The tombstone of a Roman soldier shows him drinking wine at home

Soldiers generally spent only a fraction of their working lives on campaign. Most of their time was taken up with a wide range of other military and non-military duties.

===Fort duties===
Non-military duties on-site included the routine chores of fort life (cleaning, washing clothes and equipment, feeding horses and pack-animals) and working in the fort's fabrica (workshop where armour, weapons and other equipment were made and repaired). The army demanded high standards of personal hygiene and cleanliness from its troops, and provided them with the necessary sanitary facilities. Wells were excavated inside forts and aqueducts built to nearby springs to provide a continuous and plentiful supply of fresh, drinkable water. Latrines in the fort were continually flushed by gravity-flowing water, and elaborate drains and sewers would discharge the raw sewage into nearby streams and rivers.

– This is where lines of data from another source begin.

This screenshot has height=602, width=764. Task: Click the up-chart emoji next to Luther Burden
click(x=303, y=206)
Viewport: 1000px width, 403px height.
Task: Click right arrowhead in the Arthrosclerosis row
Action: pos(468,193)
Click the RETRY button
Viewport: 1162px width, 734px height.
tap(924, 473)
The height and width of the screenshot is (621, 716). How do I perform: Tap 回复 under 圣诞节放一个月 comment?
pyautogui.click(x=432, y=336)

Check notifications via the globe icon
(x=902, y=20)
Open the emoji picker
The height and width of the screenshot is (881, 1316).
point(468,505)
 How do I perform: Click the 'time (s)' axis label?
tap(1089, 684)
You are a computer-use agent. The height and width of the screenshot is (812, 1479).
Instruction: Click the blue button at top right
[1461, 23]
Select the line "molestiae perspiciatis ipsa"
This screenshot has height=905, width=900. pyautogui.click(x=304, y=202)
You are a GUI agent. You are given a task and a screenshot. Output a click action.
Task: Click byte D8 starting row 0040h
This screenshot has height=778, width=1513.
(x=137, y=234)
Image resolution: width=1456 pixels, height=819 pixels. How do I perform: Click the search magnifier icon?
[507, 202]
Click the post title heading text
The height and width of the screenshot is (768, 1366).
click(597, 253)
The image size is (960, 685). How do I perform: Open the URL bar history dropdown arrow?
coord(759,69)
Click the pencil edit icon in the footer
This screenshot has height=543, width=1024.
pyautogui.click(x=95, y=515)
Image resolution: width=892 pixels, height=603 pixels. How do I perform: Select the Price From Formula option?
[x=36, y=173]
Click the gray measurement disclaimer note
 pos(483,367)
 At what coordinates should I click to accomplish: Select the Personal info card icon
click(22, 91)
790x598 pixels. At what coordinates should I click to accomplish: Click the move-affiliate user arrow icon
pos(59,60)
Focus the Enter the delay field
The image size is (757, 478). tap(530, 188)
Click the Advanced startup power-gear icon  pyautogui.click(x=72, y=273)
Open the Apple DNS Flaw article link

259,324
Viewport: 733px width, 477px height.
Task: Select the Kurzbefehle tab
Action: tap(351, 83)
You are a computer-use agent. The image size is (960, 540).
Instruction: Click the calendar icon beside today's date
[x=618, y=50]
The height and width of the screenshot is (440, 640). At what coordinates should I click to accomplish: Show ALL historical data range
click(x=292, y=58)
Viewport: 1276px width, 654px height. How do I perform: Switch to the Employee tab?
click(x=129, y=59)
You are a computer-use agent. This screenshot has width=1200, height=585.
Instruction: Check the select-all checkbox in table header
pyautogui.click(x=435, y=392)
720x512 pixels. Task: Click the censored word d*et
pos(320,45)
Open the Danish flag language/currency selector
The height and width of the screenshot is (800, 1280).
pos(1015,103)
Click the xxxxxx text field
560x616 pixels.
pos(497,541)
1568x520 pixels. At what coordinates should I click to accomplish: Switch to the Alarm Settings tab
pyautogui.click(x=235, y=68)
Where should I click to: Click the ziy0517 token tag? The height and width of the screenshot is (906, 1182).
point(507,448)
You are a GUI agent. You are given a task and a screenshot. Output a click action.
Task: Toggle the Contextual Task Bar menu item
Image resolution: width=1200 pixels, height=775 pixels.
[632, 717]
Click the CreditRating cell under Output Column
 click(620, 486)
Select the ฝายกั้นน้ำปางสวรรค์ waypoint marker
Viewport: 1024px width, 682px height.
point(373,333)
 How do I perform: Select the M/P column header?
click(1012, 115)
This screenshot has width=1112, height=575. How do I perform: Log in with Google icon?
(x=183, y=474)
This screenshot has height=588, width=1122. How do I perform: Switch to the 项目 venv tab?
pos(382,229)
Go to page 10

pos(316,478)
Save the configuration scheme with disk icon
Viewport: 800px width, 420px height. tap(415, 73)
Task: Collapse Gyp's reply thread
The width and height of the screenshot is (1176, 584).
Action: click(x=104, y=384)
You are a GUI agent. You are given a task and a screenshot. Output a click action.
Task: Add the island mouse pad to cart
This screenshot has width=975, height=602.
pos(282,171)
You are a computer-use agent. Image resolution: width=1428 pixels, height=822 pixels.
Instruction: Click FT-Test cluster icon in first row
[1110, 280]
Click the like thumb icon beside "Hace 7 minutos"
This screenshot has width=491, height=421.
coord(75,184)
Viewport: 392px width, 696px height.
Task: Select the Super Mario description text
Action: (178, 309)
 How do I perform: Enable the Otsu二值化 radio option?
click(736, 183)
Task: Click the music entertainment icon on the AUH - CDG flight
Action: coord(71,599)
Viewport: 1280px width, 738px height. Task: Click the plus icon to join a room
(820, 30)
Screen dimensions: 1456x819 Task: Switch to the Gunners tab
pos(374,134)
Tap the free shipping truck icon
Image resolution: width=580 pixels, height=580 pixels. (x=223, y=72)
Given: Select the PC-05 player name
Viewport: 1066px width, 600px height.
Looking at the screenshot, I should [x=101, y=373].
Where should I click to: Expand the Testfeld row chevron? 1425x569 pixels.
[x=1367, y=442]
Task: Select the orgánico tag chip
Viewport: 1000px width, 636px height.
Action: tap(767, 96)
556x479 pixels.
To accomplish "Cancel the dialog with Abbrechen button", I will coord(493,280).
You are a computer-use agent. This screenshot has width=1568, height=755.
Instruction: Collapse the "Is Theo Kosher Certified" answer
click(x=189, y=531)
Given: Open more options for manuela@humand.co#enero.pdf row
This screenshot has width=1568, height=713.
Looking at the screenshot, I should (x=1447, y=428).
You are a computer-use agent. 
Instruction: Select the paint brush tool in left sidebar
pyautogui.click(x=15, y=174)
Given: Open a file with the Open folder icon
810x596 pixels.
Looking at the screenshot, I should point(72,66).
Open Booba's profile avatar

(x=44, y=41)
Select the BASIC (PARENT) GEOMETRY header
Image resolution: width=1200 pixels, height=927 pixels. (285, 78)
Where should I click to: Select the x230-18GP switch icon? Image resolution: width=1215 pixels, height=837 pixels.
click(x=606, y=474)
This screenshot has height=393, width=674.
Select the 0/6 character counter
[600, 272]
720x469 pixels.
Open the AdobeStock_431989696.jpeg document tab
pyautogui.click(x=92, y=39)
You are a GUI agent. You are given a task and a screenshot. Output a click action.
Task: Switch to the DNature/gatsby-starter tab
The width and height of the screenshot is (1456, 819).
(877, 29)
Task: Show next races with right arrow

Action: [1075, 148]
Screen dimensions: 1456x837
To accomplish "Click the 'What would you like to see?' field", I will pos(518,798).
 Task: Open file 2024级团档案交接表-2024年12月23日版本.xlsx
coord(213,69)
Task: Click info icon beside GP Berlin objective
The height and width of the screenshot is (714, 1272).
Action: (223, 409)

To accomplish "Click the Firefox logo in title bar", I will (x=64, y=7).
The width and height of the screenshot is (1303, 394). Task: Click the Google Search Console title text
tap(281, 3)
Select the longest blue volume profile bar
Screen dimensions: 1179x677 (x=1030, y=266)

An essential and burdensome activity was the procurement of the vast quantities of supplies that the regiment needed. For raw materials, the army purchased what it could locally, and imported the rest from elsewhere. The men of I Hispanorum veterana went as far afield (from Moesia Inferior) as Gaul to procure clothing and grain. For manufactured goods, the regiments would produce some of their needs themselves, e.g., evidence of leather-tanning and beer-brewing at Vindolanda and nearby Catterick fort. The tablets attest the procurement of cereals, beer, animal fodder; manufactured goods such as clothing, nails and vehicle parts; raw materials such as stone, iron, lead, timber, animal hides.

===Military duties===

Routine military duties included patrolling, guard-duty, and weapons training. These were not limited to the regiment's base fort and its vicinity only: the Vindolanda tablets show that detachments of the unit could be deployed in several different locations at once: one renuntia shows a detachment of nearly half the effectives of cohors I Tungrorum deployed at another fort. A papyrus renuntia for cohors I Hispanorum veterana equitata in Moesia Inferior (AD 105) reports a cavalry turma on a scouting mission (exploratum) across the Danube.

As in today's armies, each day would begin with a roll-call parade (probably called a numeratio). Soldiers were kept at a high level of physical fitness by daily exercises and 20 mi marches typically every 10 days, as well as regular, full-scale training-manoeuvres and mock-skirmishes. The latter would often be inspected by a high military official: the legatus legionis, the provincial governor, or even the emperor himself. Some forts contained drill-halls, permitting all-weather training. Combat-training and exercises were a central part of a soldier's weekly routine. One tablet probably contains a scathing report by an officer (himself probably a Rhineland German) about the progress of young local trainee cavalrymen in the cohors equitata: "on horseback, too many of the pathetic little Brits (Brittunculi) cannot swing their swords or throw their javelins without losing their balance".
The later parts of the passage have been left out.